One Season, 58 Resorts: One Skier’s Retirement Reinvention

Bob Witowski | | Post Tag for Trip ReportTrip Report
Collection of RF tags from 58 resorts
Collection of the RF tags from Evie Ho’s 2026 Ski Safari. | Photo: Evie Ho

Most skiers spend a lifetime skiing while collecting mountains — Evie Ho decided to do it in a single season. Freshly retired from a 40-year nursing career in 2024, the Boston-based skier took stock of a surprising realization: despite clicking into skis at age two and logging more than six decades on snow, she had only sampled a handful of resorts. For most, that would be a shrug-and-move-on moment. For Evie, it became a mission. Her answer? A self-designed ski safari spanning 58 resorts in a single season. The number was a nod to her birth year, 1958.

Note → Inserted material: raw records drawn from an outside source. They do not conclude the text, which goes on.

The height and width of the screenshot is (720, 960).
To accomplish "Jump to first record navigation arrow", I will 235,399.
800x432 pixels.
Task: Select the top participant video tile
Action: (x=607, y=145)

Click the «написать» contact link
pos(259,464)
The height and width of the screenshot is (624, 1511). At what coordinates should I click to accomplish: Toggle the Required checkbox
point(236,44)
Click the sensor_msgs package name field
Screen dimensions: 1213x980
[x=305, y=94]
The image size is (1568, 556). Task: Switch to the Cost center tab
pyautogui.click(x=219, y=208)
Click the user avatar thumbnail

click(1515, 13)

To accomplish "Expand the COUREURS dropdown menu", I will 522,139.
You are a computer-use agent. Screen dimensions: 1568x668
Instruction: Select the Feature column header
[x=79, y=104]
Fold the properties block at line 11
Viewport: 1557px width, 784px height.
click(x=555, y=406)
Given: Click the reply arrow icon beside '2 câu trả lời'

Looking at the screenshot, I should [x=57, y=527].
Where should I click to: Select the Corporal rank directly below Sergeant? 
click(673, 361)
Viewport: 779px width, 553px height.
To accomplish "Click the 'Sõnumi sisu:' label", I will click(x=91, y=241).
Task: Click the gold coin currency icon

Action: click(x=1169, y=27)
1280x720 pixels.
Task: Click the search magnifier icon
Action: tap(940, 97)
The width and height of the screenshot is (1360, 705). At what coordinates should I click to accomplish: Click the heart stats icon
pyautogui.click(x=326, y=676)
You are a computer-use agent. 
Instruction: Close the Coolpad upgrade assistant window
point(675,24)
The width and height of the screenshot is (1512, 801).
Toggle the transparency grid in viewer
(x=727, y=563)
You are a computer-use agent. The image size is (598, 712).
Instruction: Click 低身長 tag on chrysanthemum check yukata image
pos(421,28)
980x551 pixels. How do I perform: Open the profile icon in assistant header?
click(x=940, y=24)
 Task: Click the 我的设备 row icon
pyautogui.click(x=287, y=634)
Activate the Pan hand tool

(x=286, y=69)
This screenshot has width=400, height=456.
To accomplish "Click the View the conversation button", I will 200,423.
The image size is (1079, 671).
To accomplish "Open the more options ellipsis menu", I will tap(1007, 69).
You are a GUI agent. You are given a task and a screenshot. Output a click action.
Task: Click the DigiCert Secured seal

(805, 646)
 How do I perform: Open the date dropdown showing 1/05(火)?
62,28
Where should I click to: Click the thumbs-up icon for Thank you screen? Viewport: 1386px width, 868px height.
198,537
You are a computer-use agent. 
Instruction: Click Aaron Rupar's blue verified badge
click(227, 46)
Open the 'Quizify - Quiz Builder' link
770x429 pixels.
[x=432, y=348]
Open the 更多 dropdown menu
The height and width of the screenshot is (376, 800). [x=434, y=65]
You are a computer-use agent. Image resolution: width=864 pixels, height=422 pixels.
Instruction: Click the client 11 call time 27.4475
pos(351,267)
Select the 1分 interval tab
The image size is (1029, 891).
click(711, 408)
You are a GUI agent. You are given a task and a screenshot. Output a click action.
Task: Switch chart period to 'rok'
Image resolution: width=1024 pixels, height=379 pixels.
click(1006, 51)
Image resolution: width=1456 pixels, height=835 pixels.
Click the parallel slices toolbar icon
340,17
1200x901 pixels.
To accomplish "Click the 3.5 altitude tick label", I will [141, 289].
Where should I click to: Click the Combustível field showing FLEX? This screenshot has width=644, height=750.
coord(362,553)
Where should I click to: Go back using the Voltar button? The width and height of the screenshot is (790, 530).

Growing up outside Syracuse, New York, Evie’s ski world revolved around family trips to Stowe, Vermont — a pilgrimage that routinely passed within striking distance of icons like Gore Mountain, Hunter Mountain, and Mount Snow. Yet, like many skiers of that era, she stayed loyal to a few familiar hills, only branching out to local Syracuse mountains on school or church trips.

Fast forward to today, and inspiration struck in a thoroughly modern way: social media. After following a friend’s multi-resort Western tour, Evie began sketching out her own East Coast odyssey — only bigger, bolder, and more personal.

Living just outside of Boston, she realized she was perfectly positioned to access dozens of New England ski areas within a few hours’ drive. Her strategy was simple but effective: ski midweek, avoid the crowds, and cluster resorts geographically into 4–6 mountain blocks she could tackle over consecutive days, and have some multi-resort days. It’s the kind of approach that turns retirement into a secret weapon: empty lift lines, fresh corduroy, none of the weekend chaos, and bagging 58 resorts.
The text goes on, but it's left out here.